**Data extract**
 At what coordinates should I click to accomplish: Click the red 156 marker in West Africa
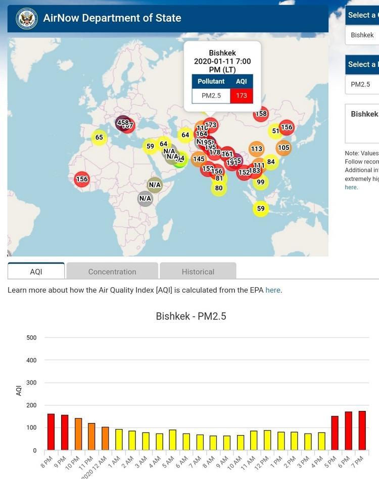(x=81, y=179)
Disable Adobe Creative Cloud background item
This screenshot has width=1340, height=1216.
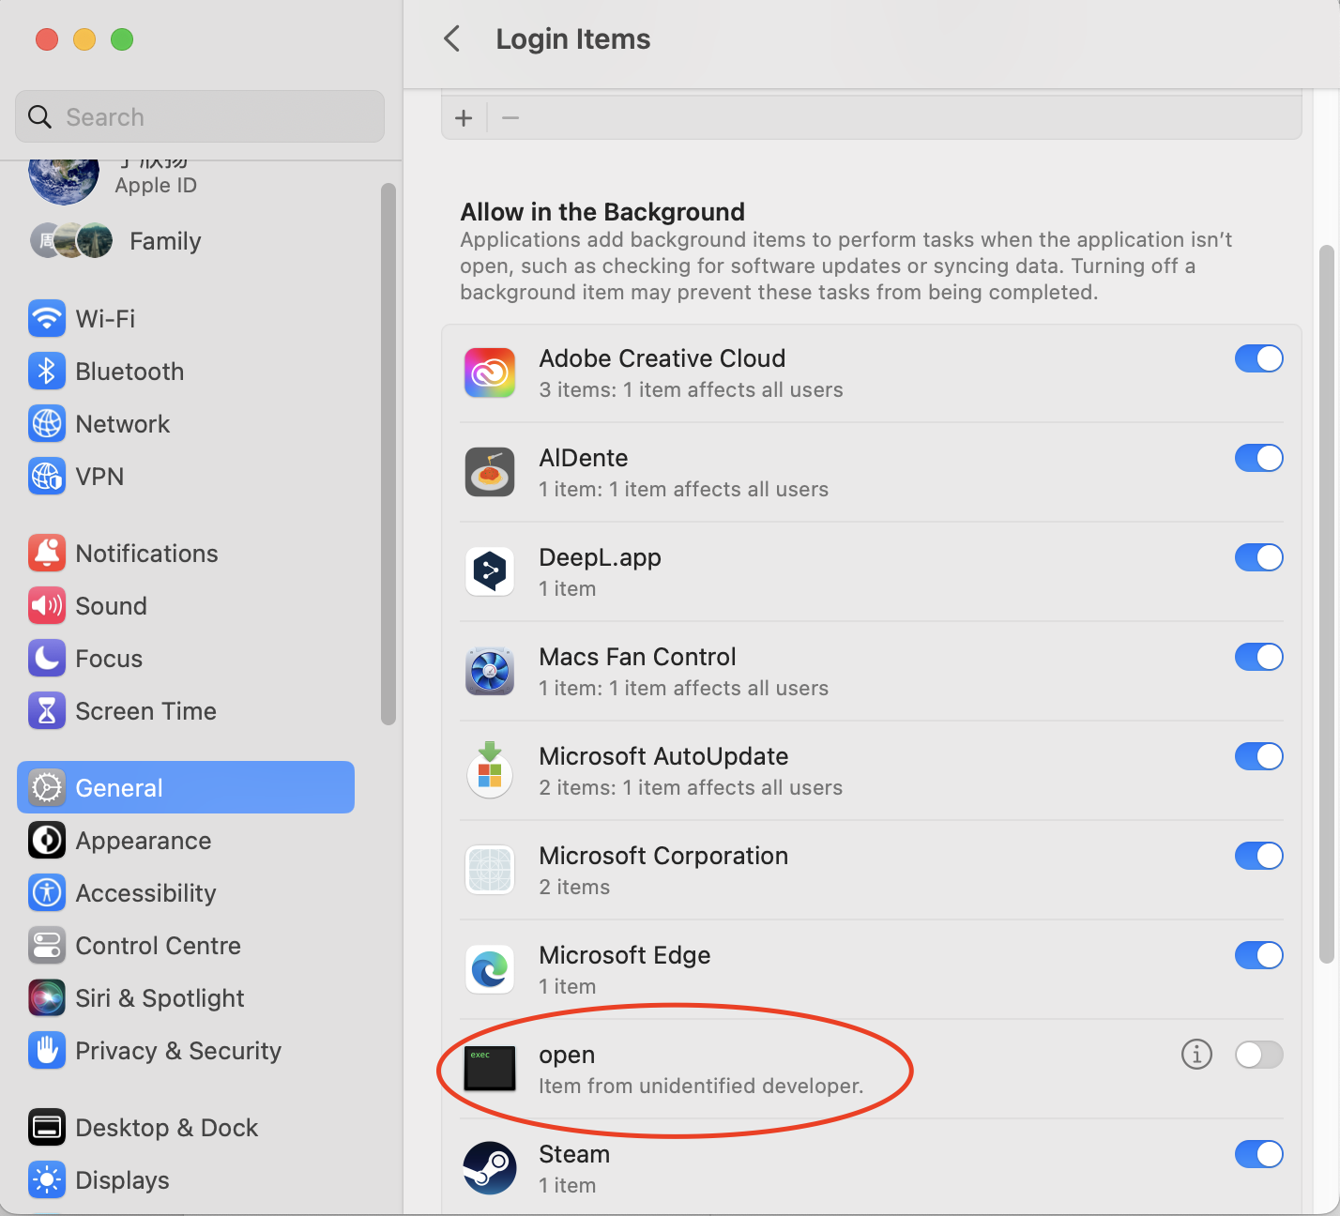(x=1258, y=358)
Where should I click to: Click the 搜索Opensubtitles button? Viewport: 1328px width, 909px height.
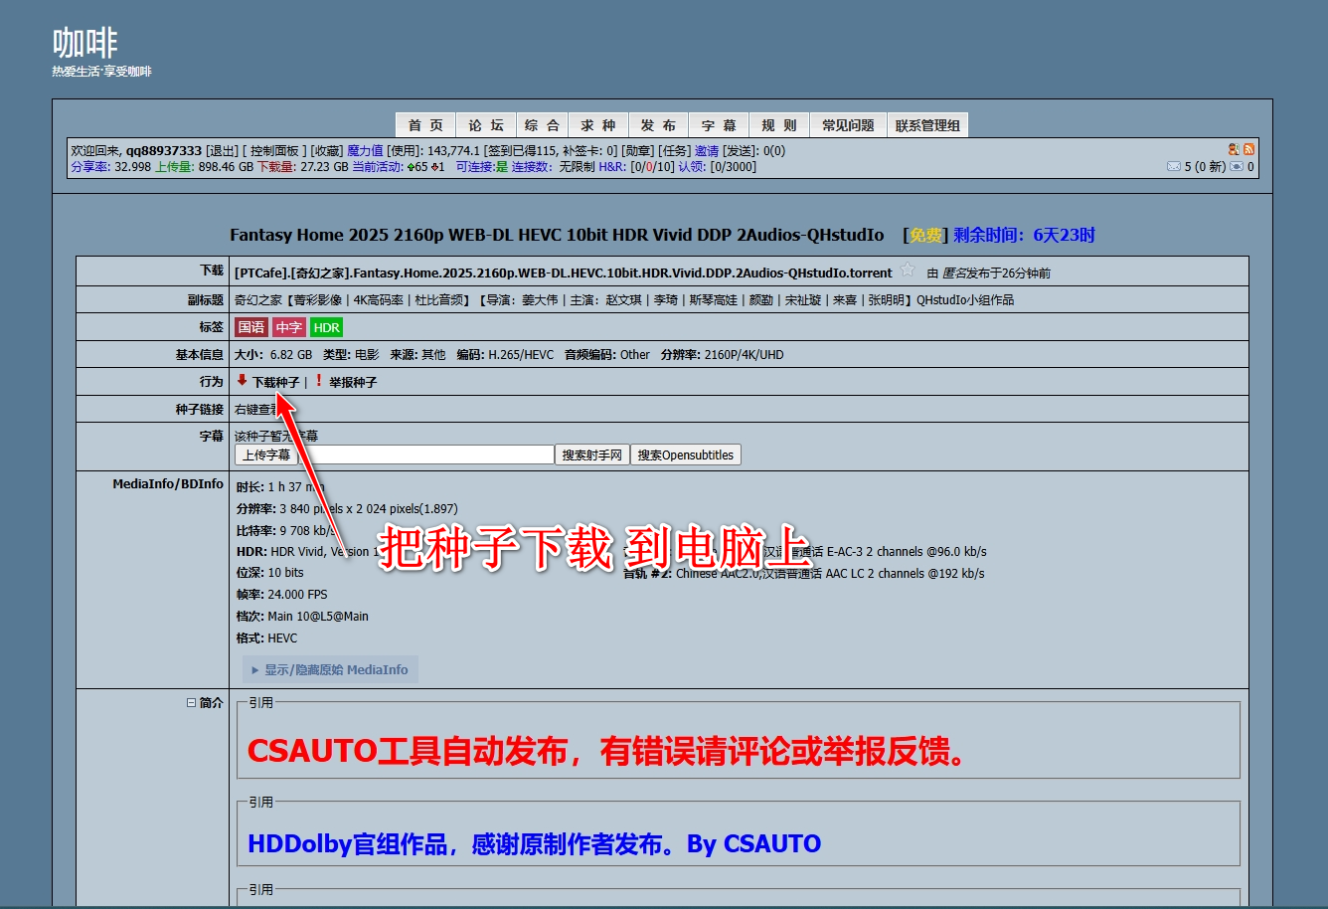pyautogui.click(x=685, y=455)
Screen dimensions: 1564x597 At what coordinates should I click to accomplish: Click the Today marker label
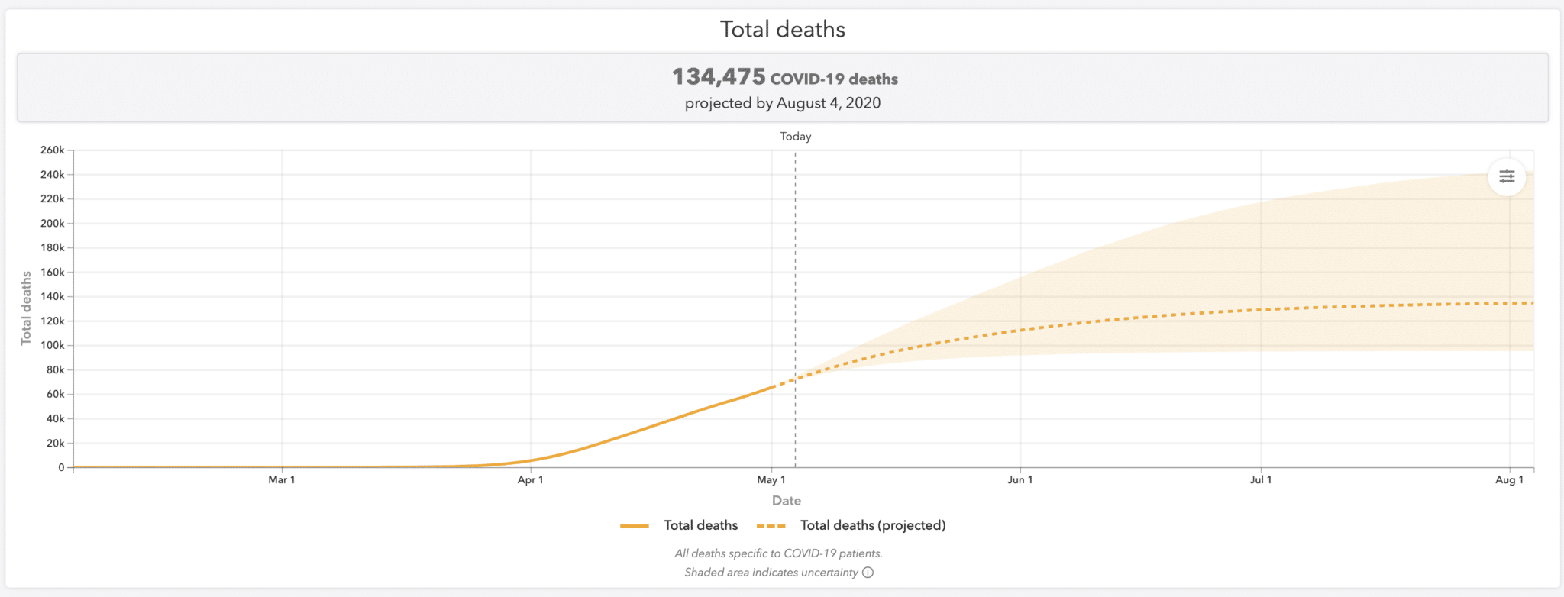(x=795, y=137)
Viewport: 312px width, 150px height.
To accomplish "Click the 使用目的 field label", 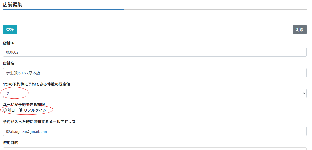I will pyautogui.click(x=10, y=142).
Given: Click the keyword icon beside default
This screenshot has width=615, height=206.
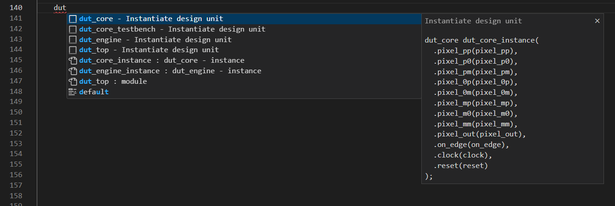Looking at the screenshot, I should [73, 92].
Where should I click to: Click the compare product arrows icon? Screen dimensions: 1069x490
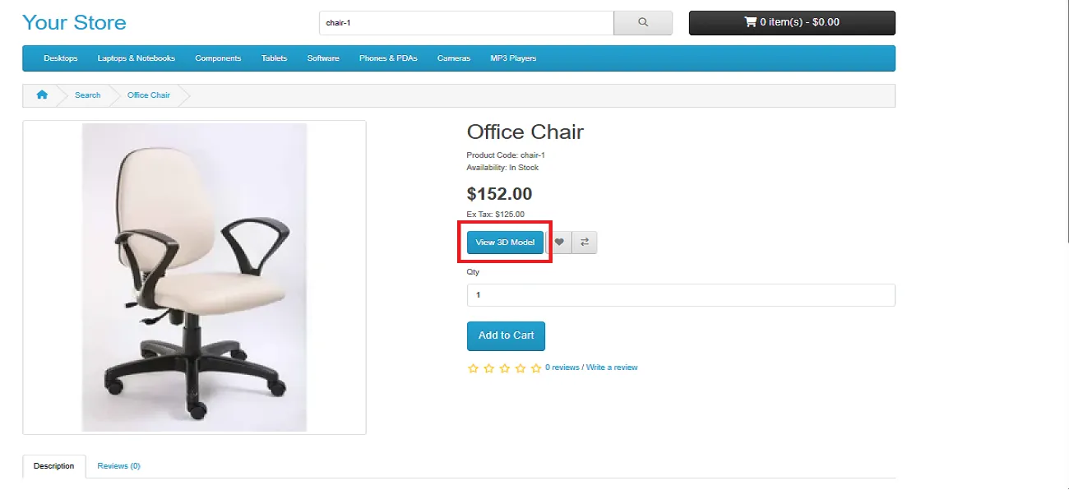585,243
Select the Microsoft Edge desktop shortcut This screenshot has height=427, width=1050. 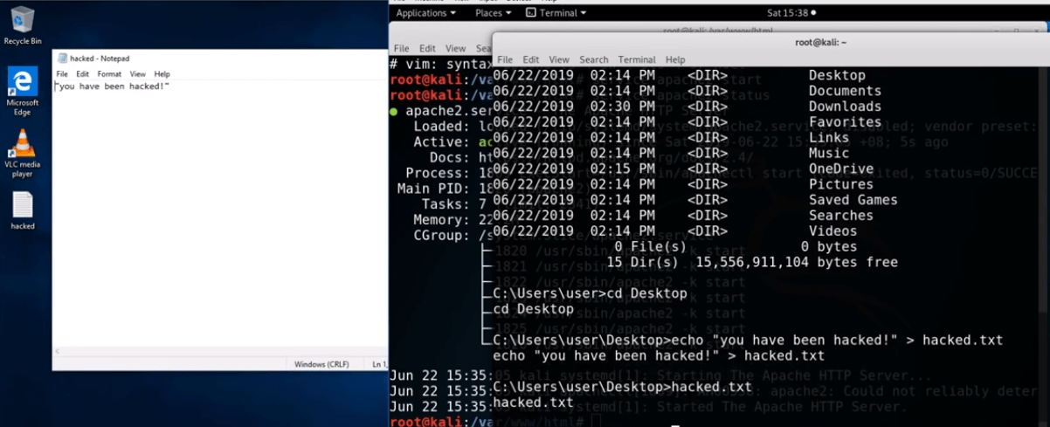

**Work request**
Take the line with "Where should I click to: Click the compare" and each line after it through the end of the material above, and reproduce them exactly, both ends included, without pictures.

**Answer to the exercise**
Where should I click to: Click the compare product arrows icon? Screen dimensions: 1069x490
585,243
Select the Microsoft Edge desktop shortcut This screenshot has height=427, width=1050. 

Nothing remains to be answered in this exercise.